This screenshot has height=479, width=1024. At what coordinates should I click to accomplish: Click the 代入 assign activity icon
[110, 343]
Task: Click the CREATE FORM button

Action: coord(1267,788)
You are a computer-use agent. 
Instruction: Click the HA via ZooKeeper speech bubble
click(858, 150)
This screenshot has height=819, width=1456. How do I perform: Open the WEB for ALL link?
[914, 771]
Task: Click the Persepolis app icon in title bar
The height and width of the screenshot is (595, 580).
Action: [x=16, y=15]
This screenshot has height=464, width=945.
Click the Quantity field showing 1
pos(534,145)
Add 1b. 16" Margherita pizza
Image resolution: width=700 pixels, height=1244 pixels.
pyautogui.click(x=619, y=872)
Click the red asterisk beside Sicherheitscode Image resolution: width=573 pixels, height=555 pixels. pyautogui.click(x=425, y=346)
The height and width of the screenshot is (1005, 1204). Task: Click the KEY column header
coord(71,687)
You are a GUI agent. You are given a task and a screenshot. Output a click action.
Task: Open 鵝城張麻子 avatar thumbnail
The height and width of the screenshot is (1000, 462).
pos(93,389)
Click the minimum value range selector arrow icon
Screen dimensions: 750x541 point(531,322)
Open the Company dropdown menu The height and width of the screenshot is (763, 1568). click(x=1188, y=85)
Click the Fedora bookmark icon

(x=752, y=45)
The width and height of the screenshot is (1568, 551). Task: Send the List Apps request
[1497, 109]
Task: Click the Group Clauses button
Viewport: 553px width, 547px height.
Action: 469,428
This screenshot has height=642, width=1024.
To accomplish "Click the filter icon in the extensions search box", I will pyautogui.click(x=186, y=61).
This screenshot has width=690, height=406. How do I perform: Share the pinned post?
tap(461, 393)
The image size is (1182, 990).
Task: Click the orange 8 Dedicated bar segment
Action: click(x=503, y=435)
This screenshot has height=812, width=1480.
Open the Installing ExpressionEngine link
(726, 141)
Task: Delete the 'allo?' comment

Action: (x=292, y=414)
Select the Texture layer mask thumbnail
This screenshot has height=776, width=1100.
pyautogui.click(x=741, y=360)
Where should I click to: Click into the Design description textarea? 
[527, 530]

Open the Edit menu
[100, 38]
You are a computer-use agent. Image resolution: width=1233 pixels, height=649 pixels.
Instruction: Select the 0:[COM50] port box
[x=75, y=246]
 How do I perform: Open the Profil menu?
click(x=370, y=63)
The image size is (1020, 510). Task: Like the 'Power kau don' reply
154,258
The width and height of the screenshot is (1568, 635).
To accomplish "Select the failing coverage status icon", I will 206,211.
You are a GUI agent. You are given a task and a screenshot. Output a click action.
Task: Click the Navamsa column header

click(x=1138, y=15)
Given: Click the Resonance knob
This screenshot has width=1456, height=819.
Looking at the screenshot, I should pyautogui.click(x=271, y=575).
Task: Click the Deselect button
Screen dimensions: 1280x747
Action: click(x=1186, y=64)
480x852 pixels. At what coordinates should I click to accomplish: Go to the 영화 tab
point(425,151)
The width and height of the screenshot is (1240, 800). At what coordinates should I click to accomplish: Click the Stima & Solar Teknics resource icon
-*-
Task statement = Reproduce every line above word for word, with nothing changed, added, or left out.

Result =
This screenshot has height=479, width=1024. At what coordinates should I click to accomplish: Click the 代入 assign activity icon
[110, 343]
Task: Click the CREATE FORM button

Action: coord(1267,788)
You are a computer-use agent. 
Instruction: Click the HA via ZooKeeper speech bubble
click(858, 150)
This screenshot has height=819, width=1456. How do I perform: Open the WEB for ALL link?
[914, 771]
Task: Click the Persepolis app icon in title bar
The height and width of the screenshot is (595, 580).
Action: [x=16, y=15]
This screenshot has height=464, width=945.
Click the Quantity field showing 1
pos(534,145)
Add 1b. 16" Margherita pizza
Image resolution: width=700 pixels, height=1244 pixels.
pyautogui.click(x=619, y=872)
Click the red asterisk beside Sicherheitscode Image resolution: width=573 pixels, height=555 pixels. pyautogui.click(x=425, y=346)
The height and width of the screenshot is (1005, 1204). Task: Click the KEY column header
coord(71,687)
You are a GUI agent. You are given a task and a screenshot. Output a click action.
Task: Open 鵝城張麻子 avatar thumbnail
The height and width of the screenshot is (1000, 462).
pos(93,389)
Click the minimum value range selector arrow icon
Screen dimensions: 750x541 point(531,322)
Open the Company dropdown menu The height and width of the screenshot is (763, 1568). click(x=1188, y=85)
Click the Fedora bookmark icon

(x=752, y=45)
The width and height of the screenshot is (1568, 551). Task: Send the List Apps request
[1497, 109]
Task: Click the Group Clauses button
Viewport: 553px width, 547px height.
Action: 469,428
This screenshot has height=642, width=1024.
To accomplish "Click the filter icon in the extensions search box", I will pyautogui.click(x=186, y=61).
This screenshot has width=690, height=406. How do I perform: Share the pinned post?
tap(461, 393)
The image size is (1182, 990).
Task: Click the orange 8 Dedicated bar segment
Action: click(x=503, y=435)
This screenshot has height=812, width=1480.
Open the Installing ExpressionEngine link
(726, 141)
Task: Delete the 'allo?' comment

Action: (x=292, y=414)
Select the Texture layer mask thumbnail
This screenshot has height=776, width=1100.
pyautogui.click(x=741, y=360)
Where should I click to: Click into the Design description textarea? 
[527, 530]

Open the Edit menu
[100, 38]
You are a computer-use agent. Image resolution: width=1233 pixels, height=649 pixels.
Instruction: Select the 0:[COM50] port box
[x=75, y=246]
 How do I perform: Open the Profil menu?
click(x=370, y=63)
The image size is (1020, 510). Task: Like the 'Power kau don' reply
154,258
The width and height of the screenshot is (1568, 635).
To accomplish "Select the failing coverage status icon", I will 206,211.
You are a GUI agent. You are given a task and a screenshot. Output a click action.
Task: Click the Navamsa column header

click(x=1138, y=15)
Given: Click the Resonance knob
This screenshot has width=1456, height=819.
Looking at the screenshot, I should pyautogui.click(x=271, y=575).
Task: Click the Deselect button
Screen dimensions: 1280x747
Action: click(x=1186, y=64)
480x852 pixels. At what coordinates should I click to accomplish: Go to the 영화 tab
point(425,151)
The width and height of the screenshot is (1240, 800). At what coordinates should I click to accomplish: Click the Stima & Solar Teknics resource icon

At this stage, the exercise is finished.